95  minutes | MPAA rating: PG-13

“I Am Not Your Negro” is among the most powerful documentaries ever made about race in America.

Much of that power is to be found in the eloquent voice of the late James Baldwin. When the author died in 1987, he had completed only 30 pages of a proposed book about his relationships with three martyred civil rights icons: Medgar Evers, Malcolm X and Martin Luther King Jr.

Haitian filmmaker Raoul Peck has taken those 30 pages and fleshed them out with archival photos and footage, vintage and contemporary music, clips of Baldwin’s many TV appearances, scenes from Hollywood movies and visually stunning original footage employed for transitional passages.

Samuel L. Jackson reads Baldwin’s words.

The results are transformative.

Early on there’s an old clip from the Dick Cavett TV show.  Baldwin is asked if he has much hope for the Negro’s future in America. Not much, he replies. Then the screen fills with still photos of the recent Ferguson protests.

Despite that, he seems to have been a pessimist who could not entirely tamp down his sense of hope.

Baldwin writes (and Jackson reads) of being in France and seeing photographs of a black teenage girl, surrounded by screaming whites, as she walked to her first day of class at a formerly segregated high school in the American South.

“Everybody was paying their dues,” he recalled. “It was time I went home and paid mine.”

His years in tolerant France, though, had lulled Baldwin into a comfortable place.  Back in the USA he experienced a rude awakening. Racism was everywhere, no less in the North than in the South.

This is very much a personal story.  Baldwin describes a childhood in which he simply assumed that all heroes were white, and then extrapolates what that meant for an entire race of people.

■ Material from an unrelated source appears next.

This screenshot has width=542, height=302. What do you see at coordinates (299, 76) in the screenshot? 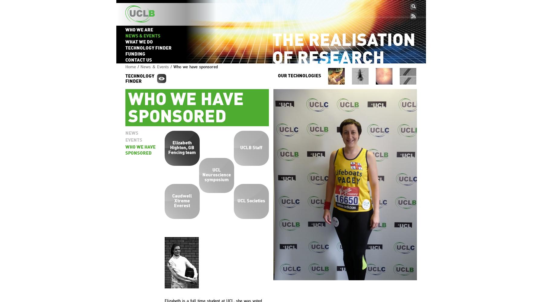
I see `'Our Technologies'` at bounding box center [299, 76].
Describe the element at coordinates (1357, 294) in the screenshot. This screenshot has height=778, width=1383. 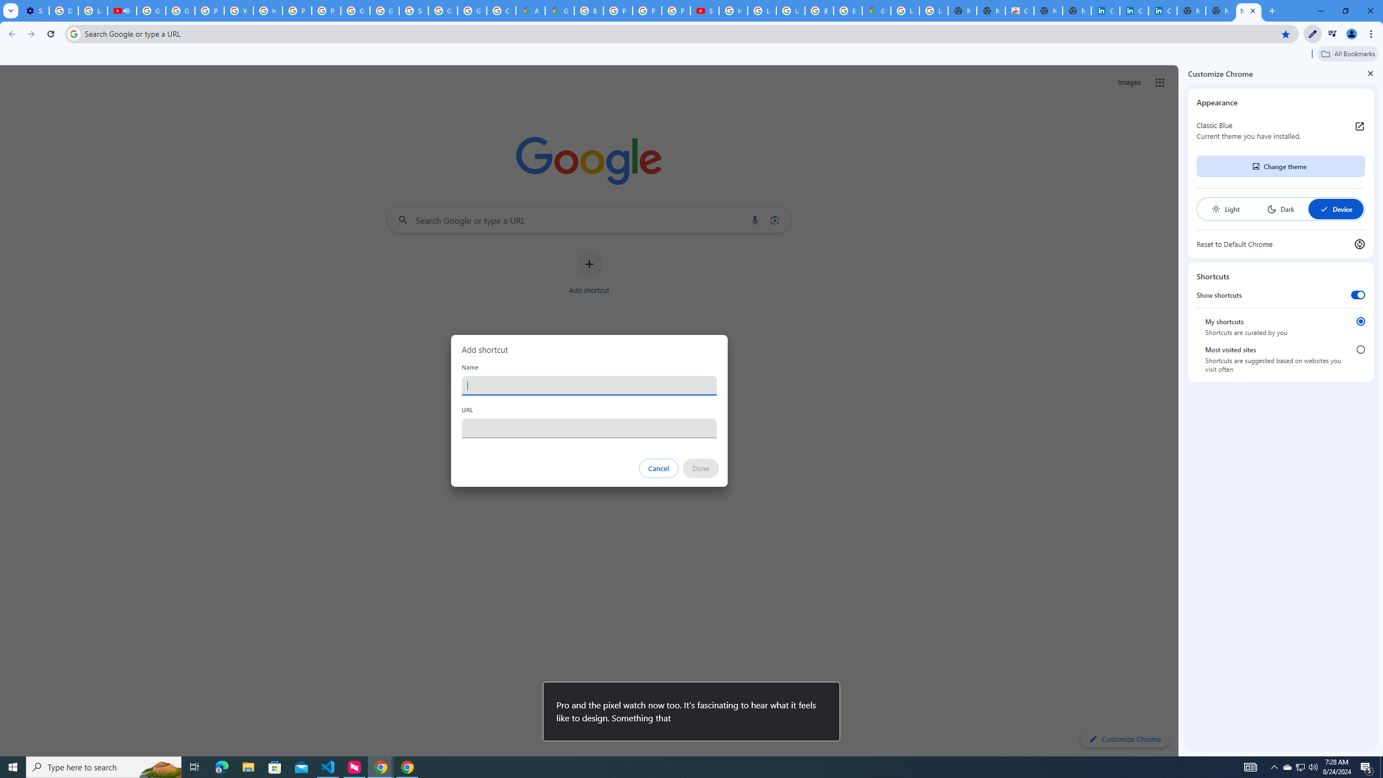
I see `'Show shortcuts'` at that location.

Never a joiner, he saw his role as that of a witness, bringing to the world the thoughts and emotions triggered by what he had seen and heard. Happily, he had the mournful/incendiary prose to get the job done.

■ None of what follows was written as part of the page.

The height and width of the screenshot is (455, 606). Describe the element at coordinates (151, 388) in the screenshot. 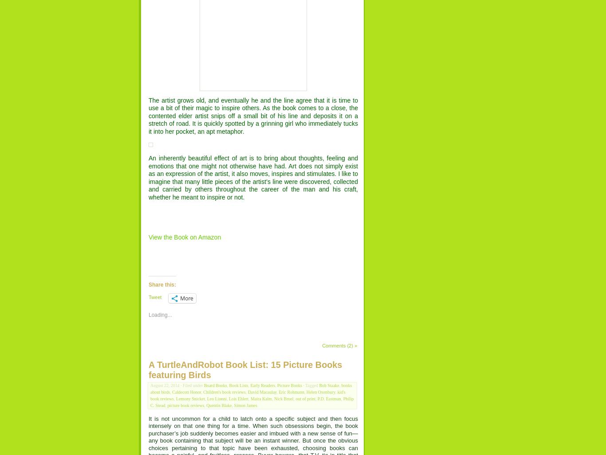

I see `'books about birds'` at that location.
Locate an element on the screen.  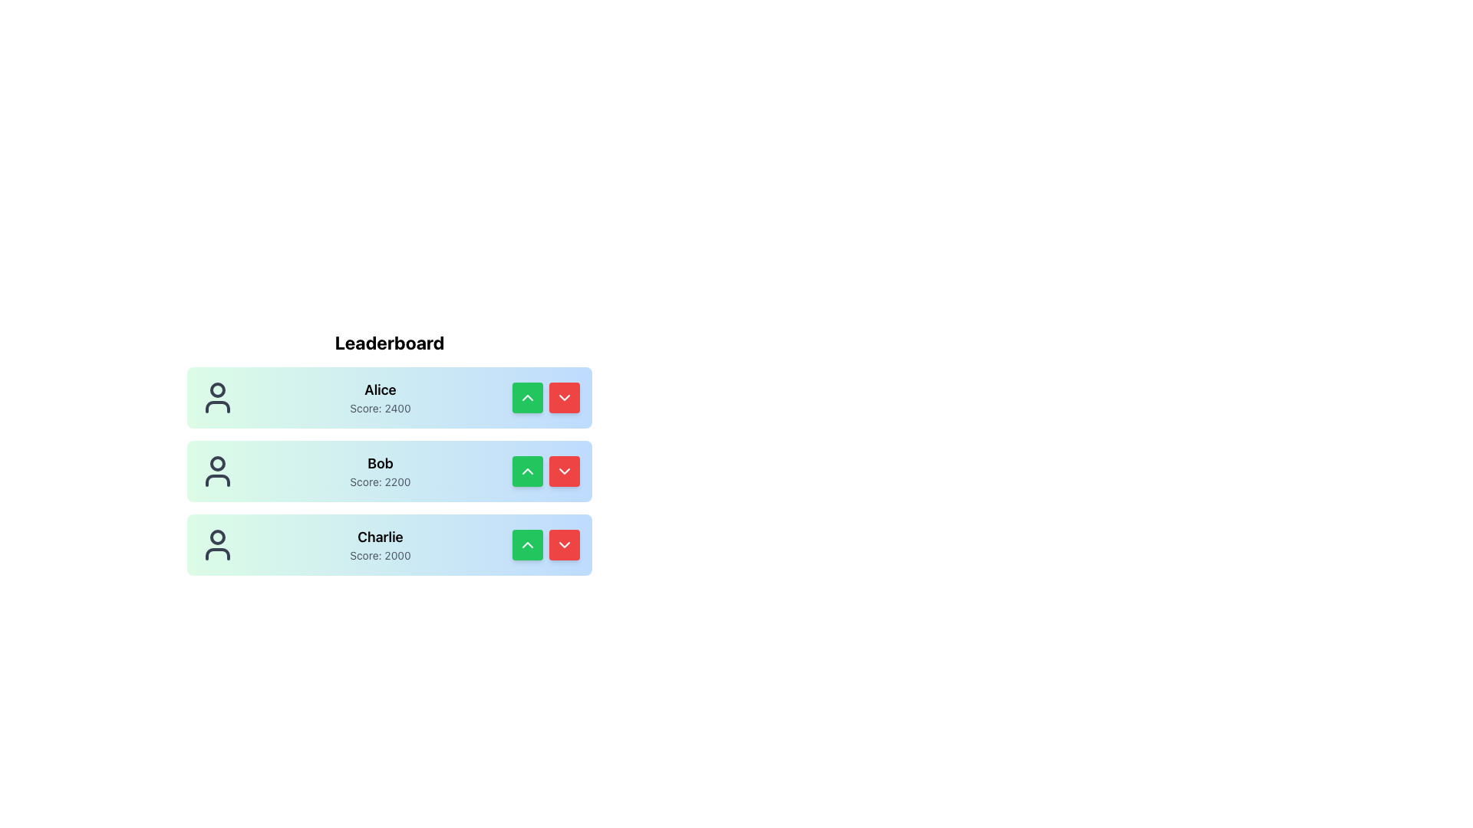
the downward chevron icon located in the middle of the red button in the 'Bob' section of the leaderboard is located at coordinates (563, 470).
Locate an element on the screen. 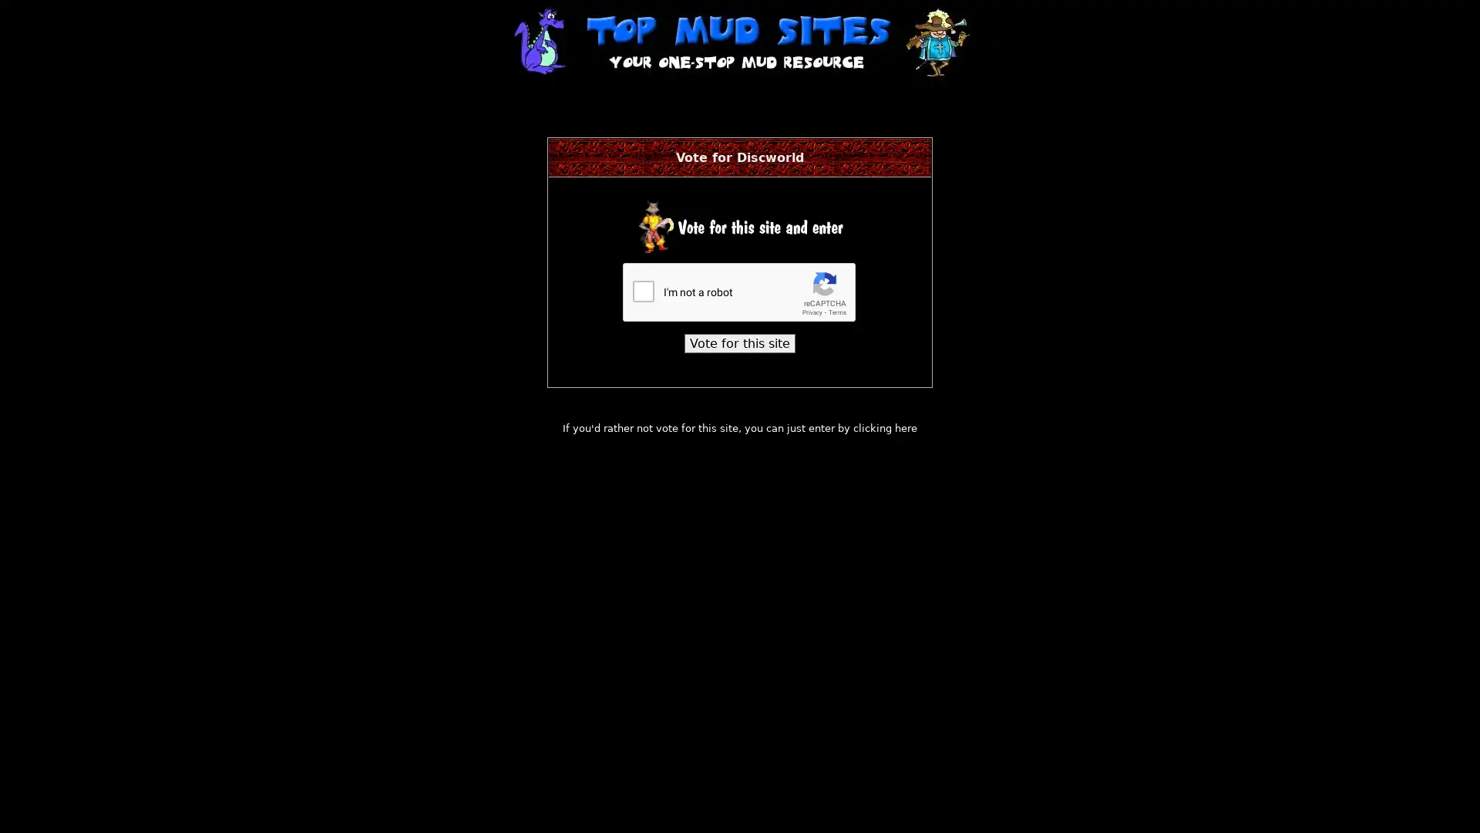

“There are days when you wonder what your role is in this country and your future in it…I’m terrified of the moral apathy, at the death of the heart that is happening in my country.”

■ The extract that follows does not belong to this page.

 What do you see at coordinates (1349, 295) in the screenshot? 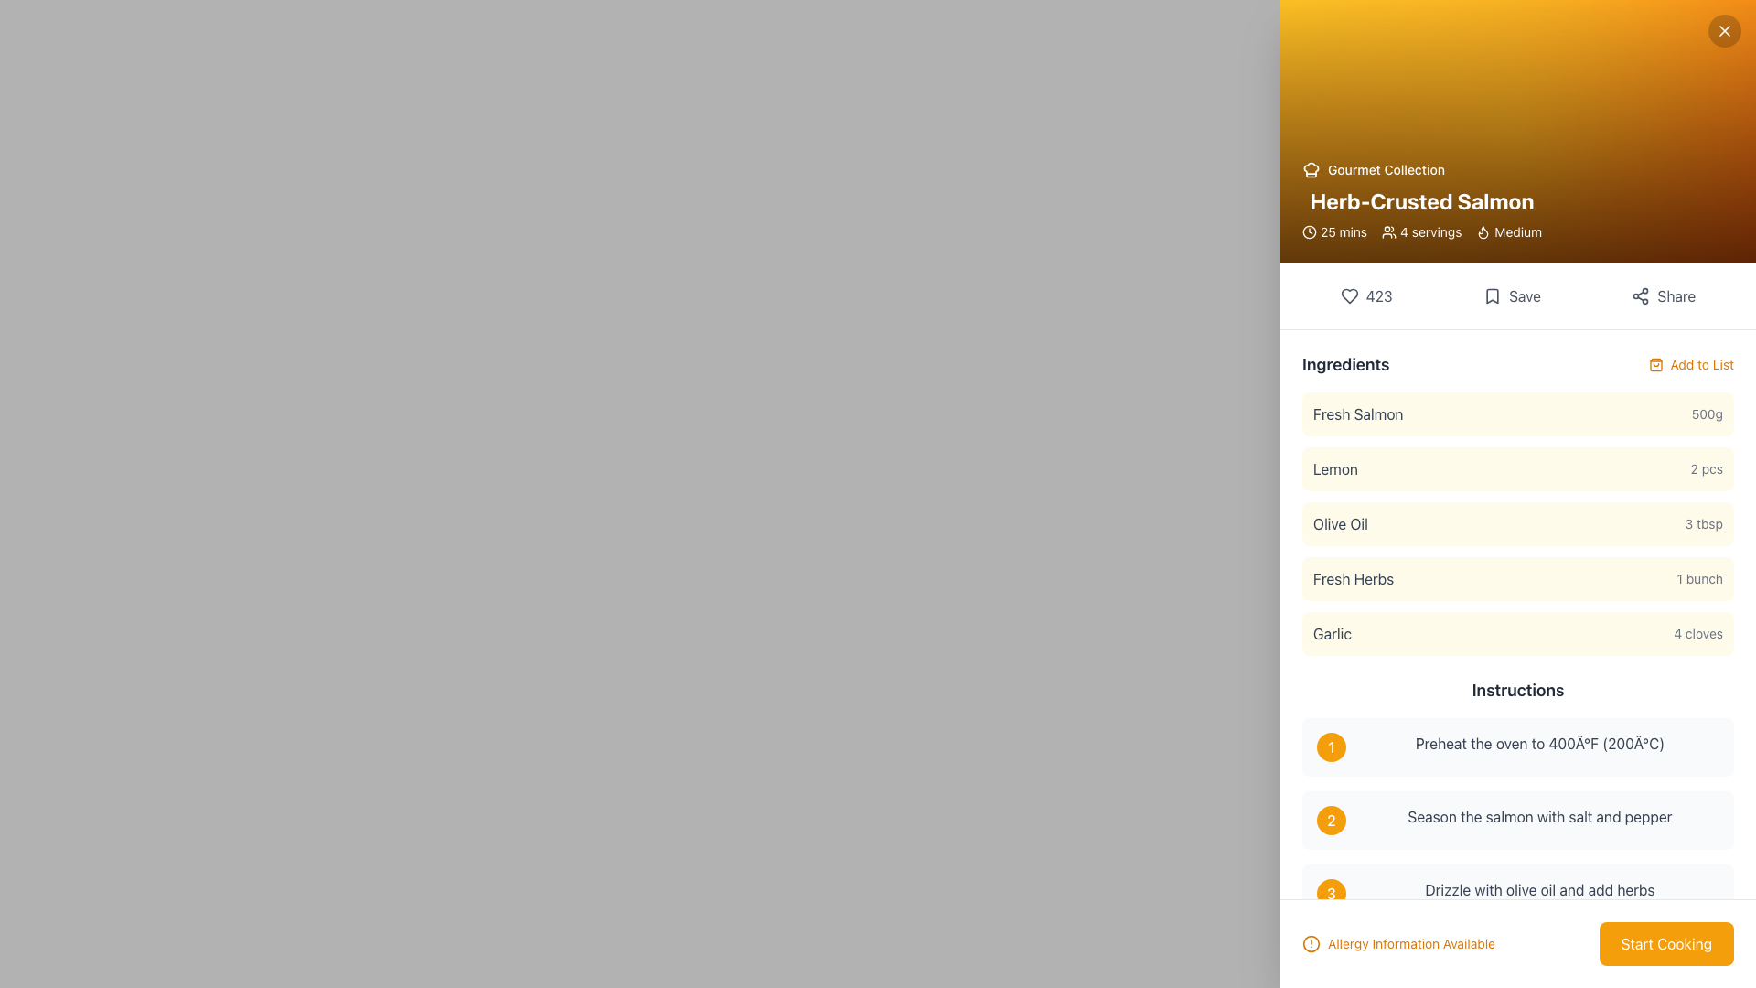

By refusing to face up to racial injustice, America was becoming “a nation of moral monsters.”

And in limning his friendships with Evers, King and Malcolm, Baldwin reveals how despite their initial antagonism (Malcolm found King’s nonviolence to be contemptible),  these men all slowly mutated in the same direction.

Buoyed by masterful editing and brilliant sound design, “I Am Not Your Negro” unfolds less as a history lesson than as one man’s fiercely-felt ruminations.

It’s hard to imagine anyone — right, left, whatever — walking away unchanged by this Oscar-nominated triumph.